Work your abs in secret. Just sitting up straight every day gives you an ab workout, says Archer. A “ball chair,” such as the Gaiam Balance Ball Chair, can be used as an alternative chair to promote good posture. Just make sure it’s pumped up properly and fitted to your size so it doesn’t do more damage than good. There are also air-filled chair pads, such as Fitball Seating Disc, which serve the same purpose. Or, do this subtle move, suggested by Archer:
- Sit tall on your sits bones (bumps on the bottom of your pelvis) with your feet on the ground and knees bent at a 90-degree angle.
- Inhale, as you lengthen up through the top of your head. Exhale and relax your shoulders, but stay lifted in the spine.
- Inhale, draw your belly in all the way. Exhale, relax.

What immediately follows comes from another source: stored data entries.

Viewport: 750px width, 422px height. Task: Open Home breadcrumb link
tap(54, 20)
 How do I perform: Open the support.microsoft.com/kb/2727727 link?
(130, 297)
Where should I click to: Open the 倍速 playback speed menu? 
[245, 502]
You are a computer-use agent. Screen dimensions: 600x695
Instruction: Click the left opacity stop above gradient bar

- Inhale, draw your belly in about 30 percent. As you exhale, keep that 30-percent tension in the belly, and relax your ribcage.
- Now, keep sitting tall!
Tone your tush before your AM meeting. After you’ve put your lunch in the break room fridge, but before you sit down at your desk chair, perform one set of squats. Archer calls this move the “I’m not quite ready to work” chair squat:
- Stand in front of your chair as if you’re going to sit, and either raise your arms in front as you lower your buttocks, or rest your hands on your hips.
- Bend your knees and lower your hips, letting them barely touch the seat without putting any weight on the chair.
- Then, return to standing. That is one repetition.
- Start out with 10 reps and work up to 20-25.
Strengthen forearms and avoid aches. Several simple props will help you avoid getting carpal tunnel syndrome, a painful progressive condition caused by compression of a key nerve in the wrist. Squeeze a stress ball, such as Rejuvenation’s Hand Invigoration Putty, to work that hand strength and increase blood flow. Or, a light dumbbell or a water bottle filled with water will also do the trick. Archer suggests the following exercise:
- Hold the dumbbell or water bottle in your hand.
- Rest your forearm on your thigh, palm down, with your wrist joint extended past your knees.
- Exhale as you lift the back of your hand up toward your forearm, lifting the water bottle; inhale as you return to the starting position.
- Do up to 12 repetitions or work for 30 seconds.
- Switch hands and repeat.
Stretch it out for one minute. Spending a minute stretching during the workday will go a long way to relieving back and neck pain. Look for a strap that has different grip positions. “The Stretch Out Strap is my personal favorite for multiple-area stretching, like side, chest and neck, and ideal to use while sitting at your desk,” Archer advises.